Depuis que ce passage m'était revenu, je m'étais légèrement éloigner de Taehyung. Celui-ci s'en rendait naturellement compte, mais je faisais passer cet éloignement pour le stress des examens de fin d'année. Je ne pense pas qu'il ait totalement cru à mon mensonge au vu de sa mine fermée depuis un mois. Cela faisait aussi un petit moment que nous ne nous étions pas embrassés, et au fond, cela me manquait cruellement. Sauf que, est-ce qu'il se souvenait de ce qu'il s'est passé entre nous il y a quatre ans ? J'en venais même à rentrer plus souvent à mon appartement alors que je m'étais mis à habiter plus chez lui, que chez moi. Mais lorsque je rentrais, je ne pouvais pas m'empêcher d'éprouver un réel manque de sa présence. Même si l'on ne se comportait plus comme avant, je ressentais toujours la même chose à son égard. Mon cœur disait la vérité, alors que ma mémoire me tendait sans arrêt des pièges qui pourrissaient ma relation avec lui.

Je n'en pouvais plus.

D'un côté, j'avais peur de lui en parler au risque qu'il ne s'en souvienne pas et que les tensions éclatent pour de bon. De l'autre, je me sentirais soulagé si l'on en discutait calmement, même si la peur était toujours au rendez-vous. Mais maintenant que nous nous étions éloigné l'un de l'autre, jusqu'à ne presque plus se parler, comment allais-je faire pour amener le sujet ? Je voulais que cette bataille dans mon esprit cesse pour de bon et que je retrouve notre relation telle que nous l'avions laissé.

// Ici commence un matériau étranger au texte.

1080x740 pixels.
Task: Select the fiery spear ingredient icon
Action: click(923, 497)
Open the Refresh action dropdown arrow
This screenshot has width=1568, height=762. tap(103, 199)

Je soupirai en me prenant le visage dans les mains, les deux coudes posés sur mes cuisses. Une petite truffe vint me sentir le mollet, et je laissai apparaître un œil entre deux doigts pour regarder Yeontan, qui battait de la queue. Nous étions Dimanche, et je passais le week-end chez Taehyung quand bien même les tensions. En fait, nous restions ensemble par besoin. Il avait besoin de moi, j'avais besoin de lui. Je ne pouvais pas rester éloigné de lui plus de deux jours, et même si cette dépendance finirait par me rattraper un jour, j'enfouissais cette réalité. Cela faisait près de deux heures que mon patron était parti faire les courses, et ne le voyant pas revenir, je commençais à légèrement m'inquiéter. Avait-il eu un accident ? S'était-il fait arrêté par la police pour conduite en état d'ivresse ?

Même s'il se forçait à ne plus boire comme avant depuis que nous étions ensemble, une addiction ne pouvait pas disparaître du jour au lendemain. Je savais que c'était très dur pour lui, mais lorsque je posais mon regard sur lui en train de fixer une bouteille d'alcool, je voyais une certaine rage mélangée grande détermination. Son objectif vers la victoire n'était pas tombé malgré nos tensions. Comment ne pas être fier de lui ? C'était impossible.

Las, je me redressai et pliai mes jambes en tailleur sur le canapé. D'une main je pris mon sac à dos à mes côtés et en sortis le t-shirt Gucci que j'avais trouvé dans ma valise il y a quatre ans. Comme Taehyung avait lui aussi des habits de cette marque, je me disais que, logiquement, il devait lui appartenir. Je ne l'avais jamais mis, il était simplement resté au fond de mon dressing durant ces quatre dernières années.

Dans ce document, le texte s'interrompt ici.